[DATA SUPPLIED]:

* * *

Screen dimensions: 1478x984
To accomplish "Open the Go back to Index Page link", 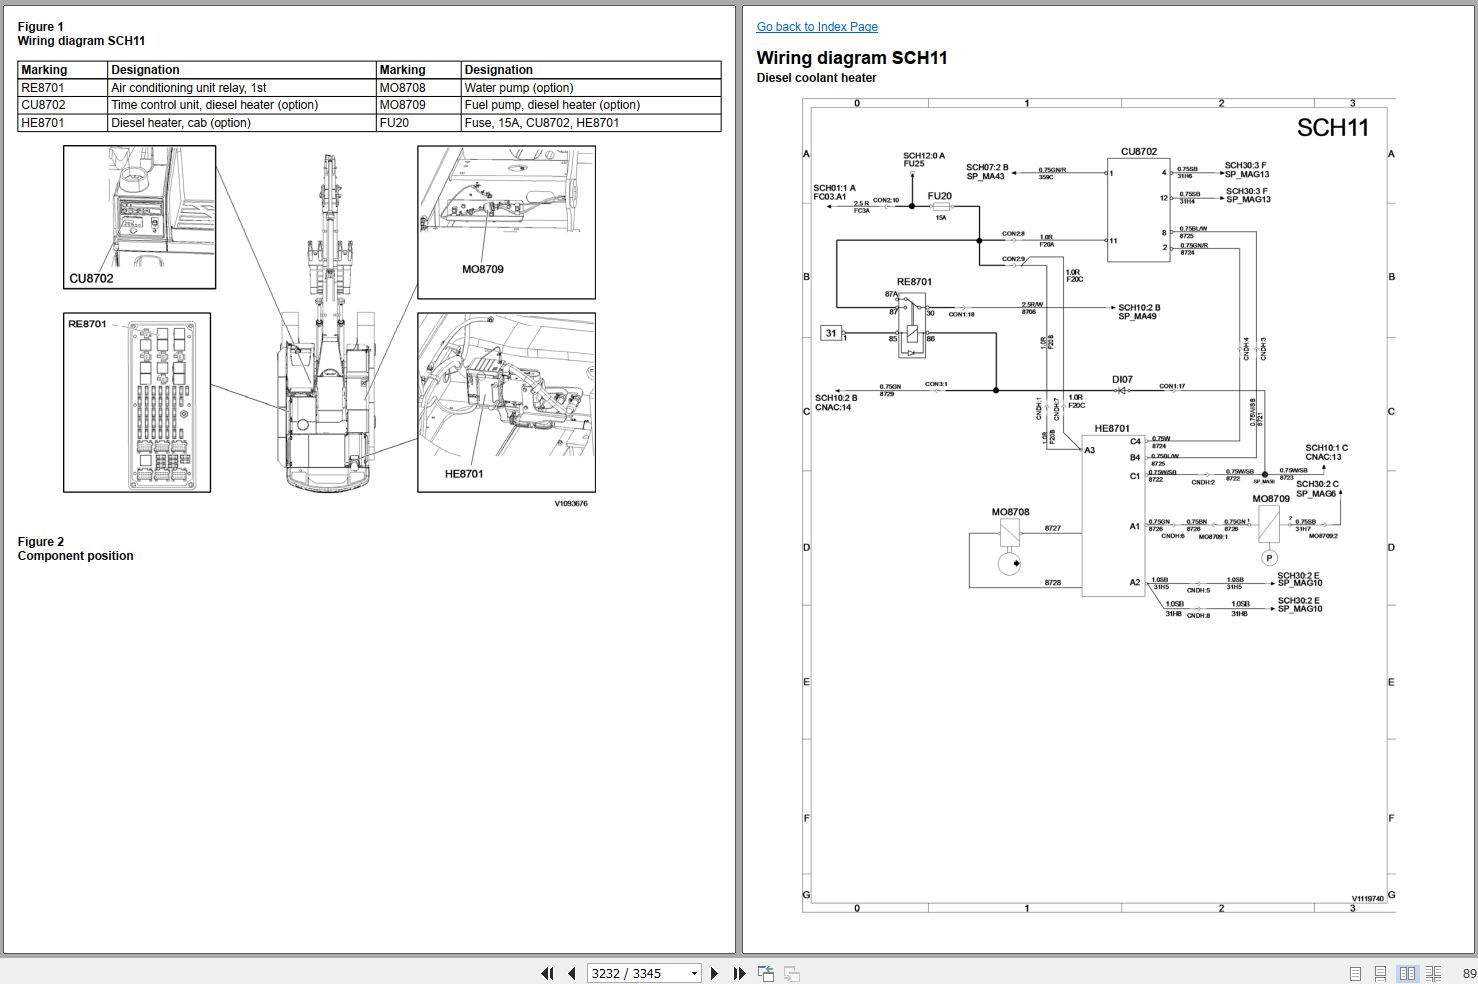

* * *

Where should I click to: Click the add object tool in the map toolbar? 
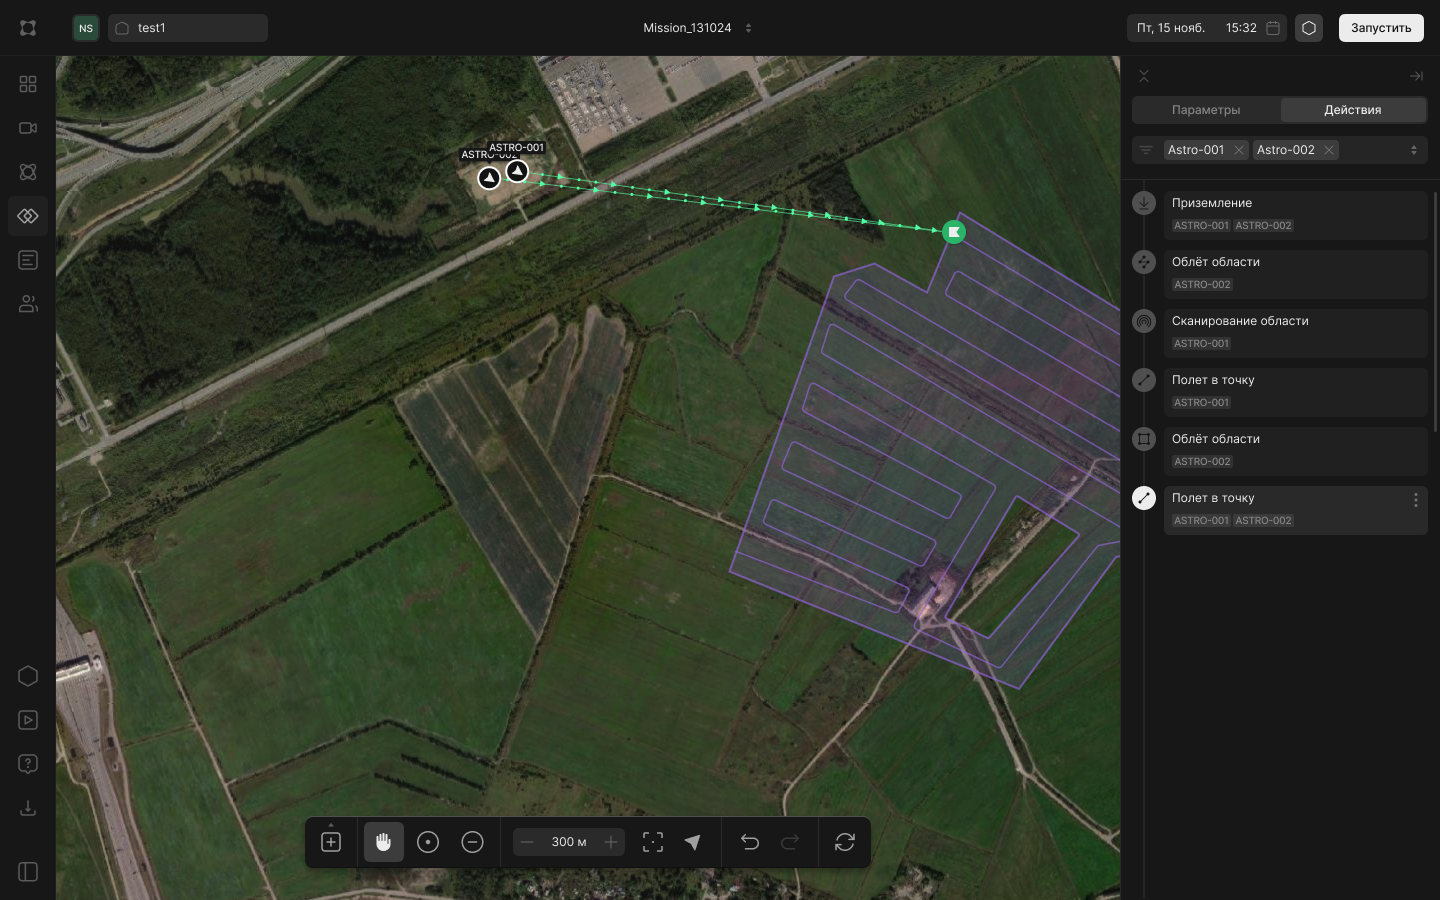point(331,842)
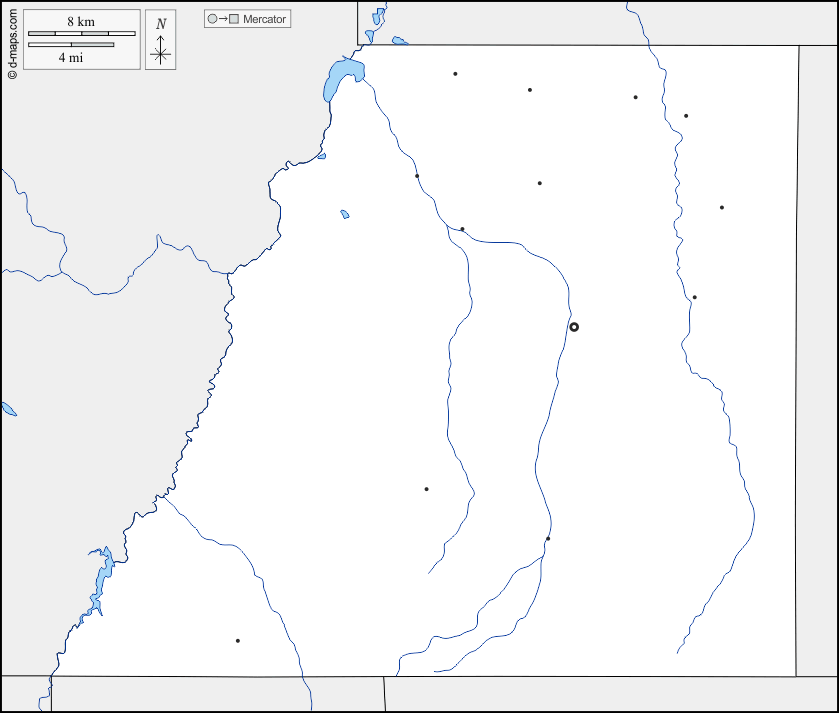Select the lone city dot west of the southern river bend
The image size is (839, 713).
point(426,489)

* * *

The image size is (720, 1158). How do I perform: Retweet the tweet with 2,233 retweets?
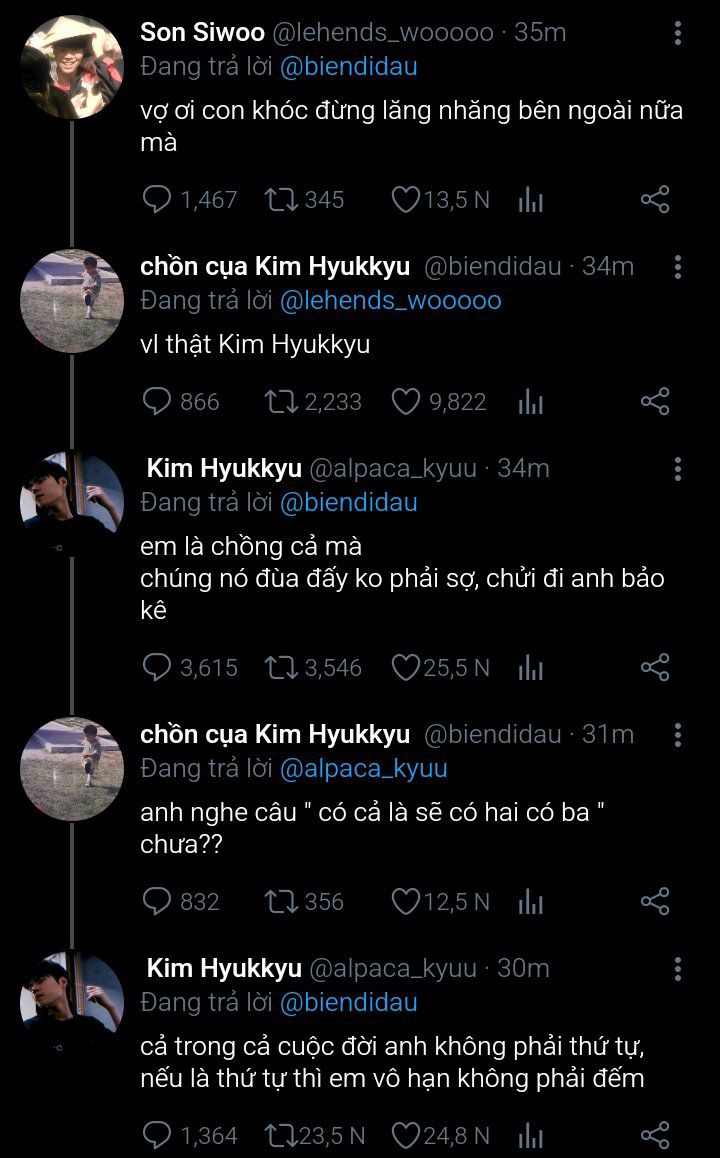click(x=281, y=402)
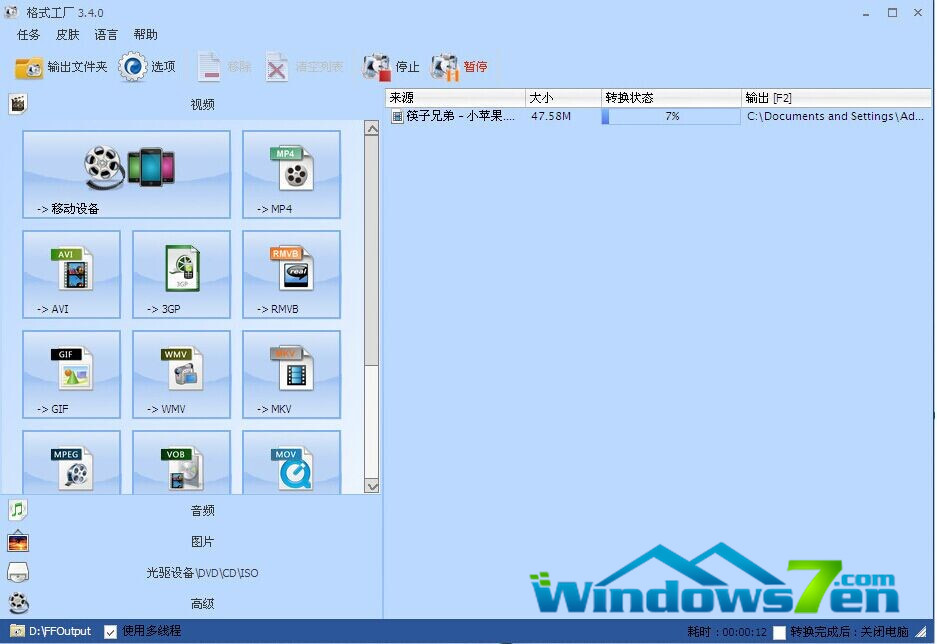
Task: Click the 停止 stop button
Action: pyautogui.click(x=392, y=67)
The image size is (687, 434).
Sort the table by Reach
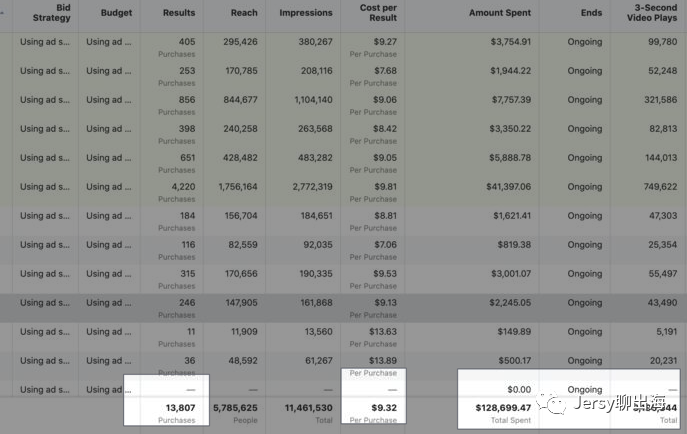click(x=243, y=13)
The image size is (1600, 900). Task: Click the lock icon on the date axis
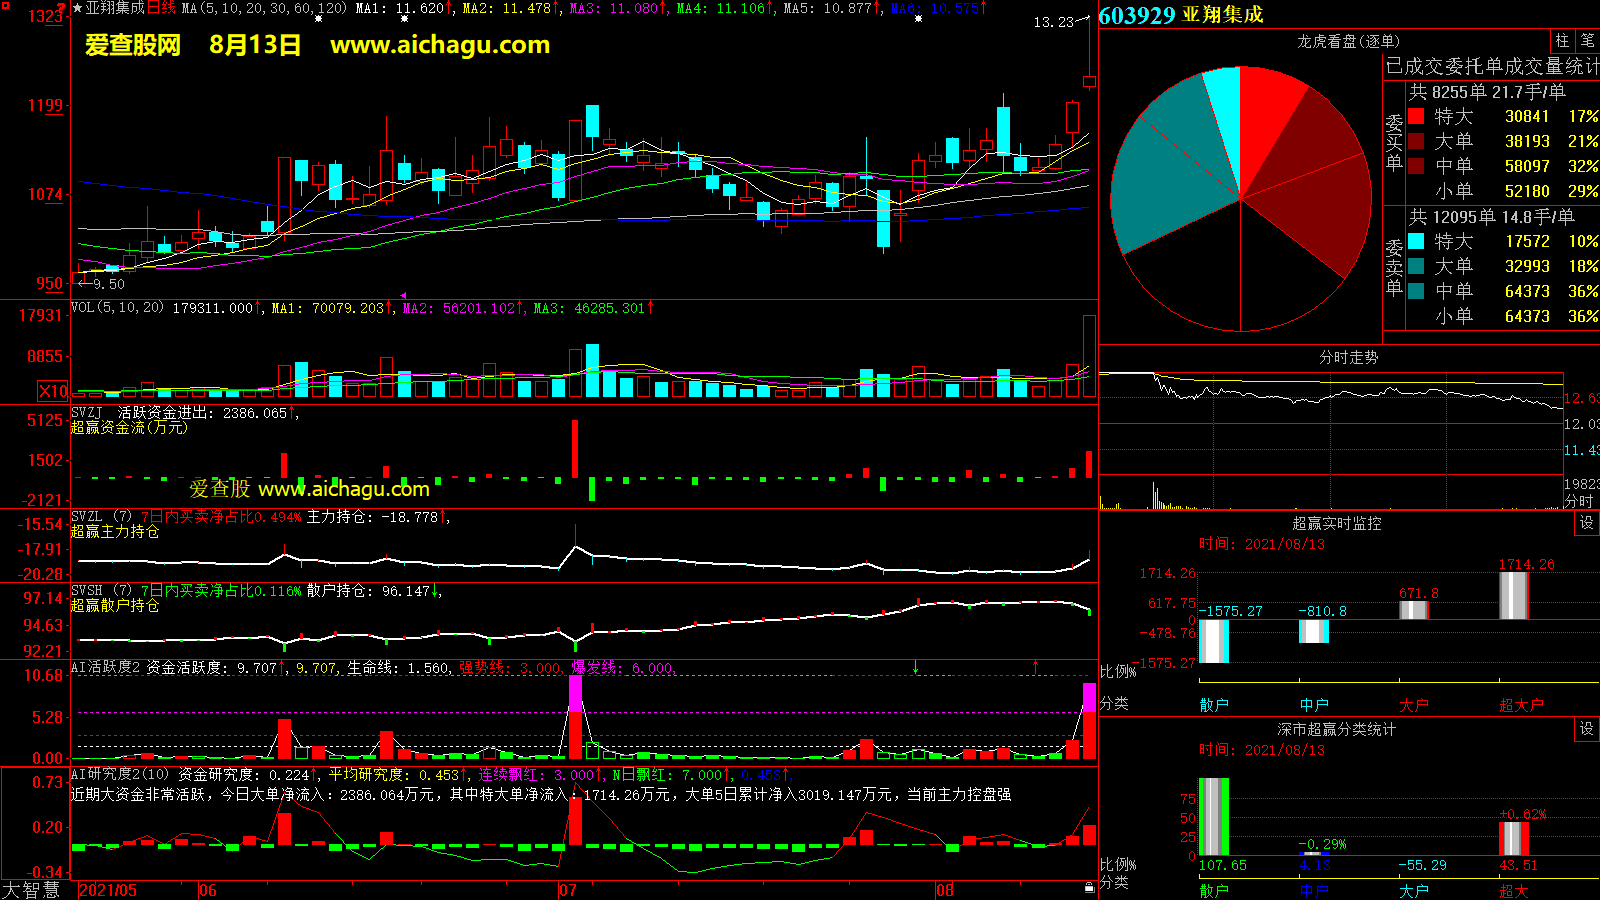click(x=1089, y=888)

* * *

Once the line with "Screen dimensions: 1478x984" is found above, transcribe each line from it through the line with "the Go back", exactly, and omit the pictures.

Screen dimensions: 1478x984
To accomplish "Open the Go back to Index Page link", 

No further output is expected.